Provided material below:
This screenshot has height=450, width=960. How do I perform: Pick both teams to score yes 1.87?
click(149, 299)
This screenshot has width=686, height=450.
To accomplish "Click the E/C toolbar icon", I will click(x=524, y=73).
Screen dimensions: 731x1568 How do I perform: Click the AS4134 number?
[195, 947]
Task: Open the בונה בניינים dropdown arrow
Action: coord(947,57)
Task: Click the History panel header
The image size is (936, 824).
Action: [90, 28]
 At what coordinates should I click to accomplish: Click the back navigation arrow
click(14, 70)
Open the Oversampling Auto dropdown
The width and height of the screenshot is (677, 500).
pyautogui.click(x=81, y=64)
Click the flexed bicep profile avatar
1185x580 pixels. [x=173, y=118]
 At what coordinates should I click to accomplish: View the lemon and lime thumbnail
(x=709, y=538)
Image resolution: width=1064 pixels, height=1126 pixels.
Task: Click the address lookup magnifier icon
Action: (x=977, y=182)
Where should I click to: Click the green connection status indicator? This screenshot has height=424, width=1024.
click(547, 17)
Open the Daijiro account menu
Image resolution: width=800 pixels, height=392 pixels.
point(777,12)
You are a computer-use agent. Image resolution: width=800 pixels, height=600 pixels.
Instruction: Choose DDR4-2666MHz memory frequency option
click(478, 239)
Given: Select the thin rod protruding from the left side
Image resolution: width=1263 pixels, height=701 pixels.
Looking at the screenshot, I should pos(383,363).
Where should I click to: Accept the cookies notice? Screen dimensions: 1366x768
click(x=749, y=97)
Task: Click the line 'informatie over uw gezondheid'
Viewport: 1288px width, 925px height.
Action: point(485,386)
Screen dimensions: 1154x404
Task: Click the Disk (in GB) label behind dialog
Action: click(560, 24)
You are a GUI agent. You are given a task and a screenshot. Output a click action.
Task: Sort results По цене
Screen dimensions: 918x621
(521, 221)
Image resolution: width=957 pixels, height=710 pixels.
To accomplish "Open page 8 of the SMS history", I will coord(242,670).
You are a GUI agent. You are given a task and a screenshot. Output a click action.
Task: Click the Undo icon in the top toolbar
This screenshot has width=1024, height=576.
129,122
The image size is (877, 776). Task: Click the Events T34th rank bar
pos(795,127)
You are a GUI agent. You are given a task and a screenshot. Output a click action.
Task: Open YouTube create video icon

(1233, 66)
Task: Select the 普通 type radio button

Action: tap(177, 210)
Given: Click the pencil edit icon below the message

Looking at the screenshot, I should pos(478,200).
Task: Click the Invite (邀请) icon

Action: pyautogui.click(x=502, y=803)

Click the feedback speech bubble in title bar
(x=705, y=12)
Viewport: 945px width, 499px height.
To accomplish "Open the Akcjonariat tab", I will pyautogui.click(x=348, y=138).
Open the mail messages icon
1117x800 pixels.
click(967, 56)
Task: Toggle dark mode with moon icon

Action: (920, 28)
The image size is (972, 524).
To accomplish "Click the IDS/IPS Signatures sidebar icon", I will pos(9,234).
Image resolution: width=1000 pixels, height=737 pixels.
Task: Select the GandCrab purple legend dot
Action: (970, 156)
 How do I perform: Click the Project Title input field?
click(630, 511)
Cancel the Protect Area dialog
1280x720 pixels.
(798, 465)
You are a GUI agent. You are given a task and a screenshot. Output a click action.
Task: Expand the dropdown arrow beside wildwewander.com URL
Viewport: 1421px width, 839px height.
End of Provided material.
▶ [What is being asked] The lines from the one containing "Image resolution: width=957" through the end of the data are to be copied exactly, the first and last of them included.

▶ [Solved problem]
Image resolution: width=957 pixels, height=710 pixels.
To accomplish "Open page 8 of the SMS history", I will coord(242,670).
You are a GUI agent. You are given a task and a screenshot. Output a click action.
Task: Click the Undo icon in the top toolbar
This screenshot has width=1024, height=576.
129,122
The image size is (877, 776). Task: Click the Events T34th rank bar
pos(795,127)
You are a GUI agent. You are given a task and a screenshot. Output a click action.
Task: Open YouTube create video icon

(1233, 66)
Task: Select the 普通 type radio button

Action: tap(177, 210)
Given: Click the pencil edit icon below the message

Looking at the screenshot, I should pos(478,200).
Task: Click the Invite (邀请) icon

Action: pyautogui.click(x=502, y=803)

Click the feedback speech bubble in title bar
(x=705, y=12)
Viewport: 945px width, 499px height.
To accomplish "Open the Akcjonariat tab", I will pyautogui.click(x=348, y=138).
Open the mail messages icon
1117x800 pixels.
click(967, 56)
Task: Toggle dark mode with moon icon

Action: (920, 28)
The image size is (972, 524).
To accomplish "Click the IDS/IPS Signatures sidebar icon", I will pos(9,234).
Image resolution: width=1000 pixels, height=737 pixels.
Task: Select the GandCrab purple legend dot
Action: (970, 156)
 How do I perform: Click the Project Title input field?
click(630, 511)
Cancel the Protect Area dialog
1280x720 pixels.
(798, 465)
You are a GUI agent. You are given a task and a screenshot. Output a click action.
Task: Expand the dropdown arrow beside wildwewander.com URL
Viewport: 1421px width, 839px height.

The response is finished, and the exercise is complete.